ChatGPT and other AI language models have taken the world by storm thanks to their revolutionary capabilities. However, these online models are becoming more and more restrictive. Their responses are now flooded with disclaimers and warnings, and they also flat out refuse to answer some prompts. This situation will likely become worse with the impending AI laws. This article guides you to set up and run ChatGPT on your local computer that responds to any prompt. It is tailored towards Mac users (UNIX systems).

Step 1: Install LLaMA

As of writing this blog, ChatGPT’s model is not open source. But, we can download GPT (trained GGML transformer) and run it on Facebook’s LLaMA model instead!

Site: https://github.com/ggerganov/llama.cpp

Install LLaMA by opening a Terminal window and entering the following commands line-by-line.

# Let's place LLaMA on Desktop so you can find it easily. If you know what
# you're doing, you can place this elsewhere.
cd Desktop
git clone https://github.com/ggerganov/llama.cpp
cd llama.cpp
# Build LLaMA (~10 seconds)
make

Note that you will need the Command Line Tools. If the commands fail, Mac should prompt you to install the tools.

We have just set up an inference of LLaMA in C++. The original model is written in Python, and can be found here.

Step 2: Install GPT

We will use Wizard Vicuna 30B Uncensored GGML.

Site: https://huggingface.co/TheBloke/Wizard-Vicuna-30B-Uncensored-GGML/tree/main

Hugging Face is an open-source platform to share everything machine learning related.

Download any model - we recommend Wizard-Vicuna-30B-Uncensored.ggmlv3.q4_0.bin (equivalent to ChatGPT GPT-3). You can find this version with CMD + F find tool in Chrome (It should be 18.3 GB).

download-model

Then, find the llama.cpp folder on your Desktop and put the file in models/.

download-model

We warn that the online ChatGPT model is extremely powerful and is being run on a supercomputer. Running it on your local computer means every response takes 3-4 hours.

The good thing is, you can just let the AI generate its response in the background, and do something else! Letting your computer sleep will not terminate the AI, but it also becomes idle.

Step 3: Use GPT

Create a file run.sh in llama.cpp. You can do this by running the following command in your existing Terminal window.

# If you open a new Terminal window, also run this command
# cd Desktop/llama.cpp
touch run.sh

Open run.sh with a text editor, and copy paste this in.

#!/bin/bash

INSTRUCTION="How to cook a pig named Adam?"

MODEL="models/Wizard-Vicuna-30B-Uncensored.ggmlv3.q4_0.bin"
PROMPT="### Instruction: $INSTRUCTION\n### Response:"

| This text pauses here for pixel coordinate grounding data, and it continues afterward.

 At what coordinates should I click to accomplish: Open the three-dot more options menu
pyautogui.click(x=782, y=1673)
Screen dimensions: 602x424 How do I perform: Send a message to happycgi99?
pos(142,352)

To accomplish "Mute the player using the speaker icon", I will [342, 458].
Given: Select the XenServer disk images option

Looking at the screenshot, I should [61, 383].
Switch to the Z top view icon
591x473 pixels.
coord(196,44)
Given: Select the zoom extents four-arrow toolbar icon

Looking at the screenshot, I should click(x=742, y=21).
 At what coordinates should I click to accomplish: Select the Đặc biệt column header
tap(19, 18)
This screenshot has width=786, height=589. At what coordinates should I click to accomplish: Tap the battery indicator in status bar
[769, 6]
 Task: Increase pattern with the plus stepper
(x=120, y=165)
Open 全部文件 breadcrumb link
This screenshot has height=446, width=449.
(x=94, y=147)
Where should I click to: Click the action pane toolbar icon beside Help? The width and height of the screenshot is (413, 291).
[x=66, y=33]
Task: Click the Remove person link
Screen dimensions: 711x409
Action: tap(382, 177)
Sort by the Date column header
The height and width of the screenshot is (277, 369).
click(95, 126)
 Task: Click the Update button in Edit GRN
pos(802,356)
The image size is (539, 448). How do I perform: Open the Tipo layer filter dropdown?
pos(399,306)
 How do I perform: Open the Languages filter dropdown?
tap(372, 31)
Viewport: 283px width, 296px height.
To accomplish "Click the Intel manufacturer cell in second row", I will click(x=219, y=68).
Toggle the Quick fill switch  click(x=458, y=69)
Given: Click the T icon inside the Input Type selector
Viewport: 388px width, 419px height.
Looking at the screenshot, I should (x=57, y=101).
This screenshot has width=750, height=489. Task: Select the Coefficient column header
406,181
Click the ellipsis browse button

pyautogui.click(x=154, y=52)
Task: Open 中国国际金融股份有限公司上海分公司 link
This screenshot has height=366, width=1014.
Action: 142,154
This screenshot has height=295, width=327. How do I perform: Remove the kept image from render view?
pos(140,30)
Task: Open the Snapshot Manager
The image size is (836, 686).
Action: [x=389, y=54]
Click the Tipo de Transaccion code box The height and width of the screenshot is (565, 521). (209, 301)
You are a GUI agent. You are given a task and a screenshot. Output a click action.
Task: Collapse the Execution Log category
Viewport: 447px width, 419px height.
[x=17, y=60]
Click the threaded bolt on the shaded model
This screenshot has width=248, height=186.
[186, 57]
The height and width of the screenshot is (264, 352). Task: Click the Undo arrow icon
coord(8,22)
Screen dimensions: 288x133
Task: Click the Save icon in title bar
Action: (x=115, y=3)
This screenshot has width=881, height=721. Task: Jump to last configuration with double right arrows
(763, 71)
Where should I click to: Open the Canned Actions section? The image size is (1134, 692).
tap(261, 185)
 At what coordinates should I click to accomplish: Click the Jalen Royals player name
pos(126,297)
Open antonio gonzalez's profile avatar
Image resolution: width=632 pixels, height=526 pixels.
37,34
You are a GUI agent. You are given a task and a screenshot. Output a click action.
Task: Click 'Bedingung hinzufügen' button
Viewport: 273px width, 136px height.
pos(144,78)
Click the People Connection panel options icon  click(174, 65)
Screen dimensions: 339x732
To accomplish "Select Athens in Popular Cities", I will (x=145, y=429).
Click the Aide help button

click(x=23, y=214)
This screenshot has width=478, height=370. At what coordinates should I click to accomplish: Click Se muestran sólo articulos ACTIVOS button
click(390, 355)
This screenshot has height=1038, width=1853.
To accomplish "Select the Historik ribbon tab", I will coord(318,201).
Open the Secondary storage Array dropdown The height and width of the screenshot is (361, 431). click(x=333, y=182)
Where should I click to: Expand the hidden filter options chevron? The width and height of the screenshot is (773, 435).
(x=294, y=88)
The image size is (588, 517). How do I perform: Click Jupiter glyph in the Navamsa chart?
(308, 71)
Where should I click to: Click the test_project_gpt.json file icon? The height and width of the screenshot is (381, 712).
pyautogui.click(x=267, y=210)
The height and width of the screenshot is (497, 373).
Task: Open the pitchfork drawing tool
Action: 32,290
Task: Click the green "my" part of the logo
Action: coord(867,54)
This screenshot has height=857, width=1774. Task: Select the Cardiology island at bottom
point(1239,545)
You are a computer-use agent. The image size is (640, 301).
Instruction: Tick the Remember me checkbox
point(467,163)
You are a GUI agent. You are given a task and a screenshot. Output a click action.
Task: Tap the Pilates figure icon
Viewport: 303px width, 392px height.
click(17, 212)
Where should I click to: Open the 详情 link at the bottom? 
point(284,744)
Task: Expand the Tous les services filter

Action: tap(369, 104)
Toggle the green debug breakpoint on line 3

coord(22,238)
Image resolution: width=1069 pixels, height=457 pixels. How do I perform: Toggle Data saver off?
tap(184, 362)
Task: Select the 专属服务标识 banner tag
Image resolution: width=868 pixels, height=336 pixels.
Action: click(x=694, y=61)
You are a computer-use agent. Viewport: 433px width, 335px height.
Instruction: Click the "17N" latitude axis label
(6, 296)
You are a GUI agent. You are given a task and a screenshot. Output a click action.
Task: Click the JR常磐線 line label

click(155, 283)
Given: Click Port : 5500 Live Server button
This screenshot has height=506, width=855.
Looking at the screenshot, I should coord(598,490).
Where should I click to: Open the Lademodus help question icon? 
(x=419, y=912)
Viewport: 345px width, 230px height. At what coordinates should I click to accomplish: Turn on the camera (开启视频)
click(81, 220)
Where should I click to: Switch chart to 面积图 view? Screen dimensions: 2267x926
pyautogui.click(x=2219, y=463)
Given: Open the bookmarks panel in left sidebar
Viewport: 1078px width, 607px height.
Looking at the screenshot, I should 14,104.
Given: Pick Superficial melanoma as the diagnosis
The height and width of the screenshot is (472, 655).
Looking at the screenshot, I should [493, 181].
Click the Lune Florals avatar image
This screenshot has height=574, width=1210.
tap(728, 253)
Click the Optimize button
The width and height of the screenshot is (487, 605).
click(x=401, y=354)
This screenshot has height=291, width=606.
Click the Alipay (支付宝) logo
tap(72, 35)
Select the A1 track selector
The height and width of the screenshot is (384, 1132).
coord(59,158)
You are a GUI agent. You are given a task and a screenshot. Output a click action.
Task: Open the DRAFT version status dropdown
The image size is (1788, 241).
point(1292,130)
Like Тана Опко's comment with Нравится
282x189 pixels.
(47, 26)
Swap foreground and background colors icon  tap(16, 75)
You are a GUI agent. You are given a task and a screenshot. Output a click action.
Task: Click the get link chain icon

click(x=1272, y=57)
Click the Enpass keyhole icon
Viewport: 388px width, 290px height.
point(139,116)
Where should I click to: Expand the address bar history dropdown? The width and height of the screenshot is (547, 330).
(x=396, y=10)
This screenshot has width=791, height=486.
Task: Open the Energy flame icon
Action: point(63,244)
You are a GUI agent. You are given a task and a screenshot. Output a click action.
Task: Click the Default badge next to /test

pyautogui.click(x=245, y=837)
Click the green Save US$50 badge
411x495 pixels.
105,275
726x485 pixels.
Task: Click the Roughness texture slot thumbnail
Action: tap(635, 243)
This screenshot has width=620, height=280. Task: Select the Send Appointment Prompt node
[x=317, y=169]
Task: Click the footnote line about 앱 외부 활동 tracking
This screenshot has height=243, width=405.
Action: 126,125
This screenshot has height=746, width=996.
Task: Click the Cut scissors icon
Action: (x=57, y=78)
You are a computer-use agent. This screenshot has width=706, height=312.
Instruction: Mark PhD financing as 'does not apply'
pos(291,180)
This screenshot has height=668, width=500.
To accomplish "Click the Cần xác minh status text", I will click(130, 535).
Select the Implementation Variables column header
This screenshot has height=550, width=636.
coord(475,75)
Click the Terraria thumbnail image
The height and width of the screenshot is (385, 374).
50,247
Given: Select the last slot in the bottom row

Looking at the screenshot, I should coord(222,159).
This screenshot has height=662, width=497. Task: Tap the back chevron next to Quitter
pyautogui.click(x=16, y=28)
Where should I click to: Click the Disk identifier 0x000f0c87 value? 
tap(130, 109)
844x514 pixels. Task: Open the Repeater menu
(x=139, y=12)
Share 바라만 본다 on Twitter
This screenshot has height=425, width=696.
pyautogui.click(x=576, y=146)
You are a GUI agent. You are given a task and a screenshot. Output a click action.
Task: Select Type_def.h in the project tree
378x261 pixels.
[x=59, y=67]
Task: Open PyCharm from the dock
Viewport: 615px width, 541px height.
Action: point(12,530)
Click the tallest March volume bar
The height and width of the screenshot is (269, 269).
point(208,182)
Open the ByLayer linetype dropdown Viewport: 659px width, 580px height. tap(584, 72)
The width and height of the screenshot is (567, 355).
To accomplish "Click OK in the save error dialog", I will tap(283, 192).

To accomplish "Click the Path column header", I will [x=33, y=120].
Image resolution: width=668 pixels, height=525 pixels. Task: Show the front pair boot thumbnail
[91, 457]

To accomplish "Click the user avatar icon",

./main -t 10 -ngl 32 -m $MODEL --color -c 2048 --temp 0.7 --repeat_penalty 1.1 -n -1 -p "$PROMPT" > "output.txt"

INSTRUCTION is your prompt. Replace it with whatever you want.

Finally, run the following commands in the Terminal window.

# Give current user run permissions for run.sh
chmod +x run.sh
# Run GPT!
./run.sh

A new file output.txt will be created almost instantly under llama.cpp. You can monitor the AI’s progress there, but you’ll probably have to wait a few hours before it finishes generating its reponse. I suggest using this only if the online ChatGPT refuses to answer your prompt.

For all subsequent runs, you only need the ./run.sh command in Terminal. Happy GPT-ing!

“An uncensored model has no guardrails.

You are responsible for anything you do with the model, just as you are responsible for anything you do with any dangerous object such as a knife, gun, lighter, or car.

Publishing anything this model generates is the same as publishing it yourself.

You are responsible for the content you publish, and you cannot blame the model any more than you can blame the knife, gun, lighter, or car for what you do with it.”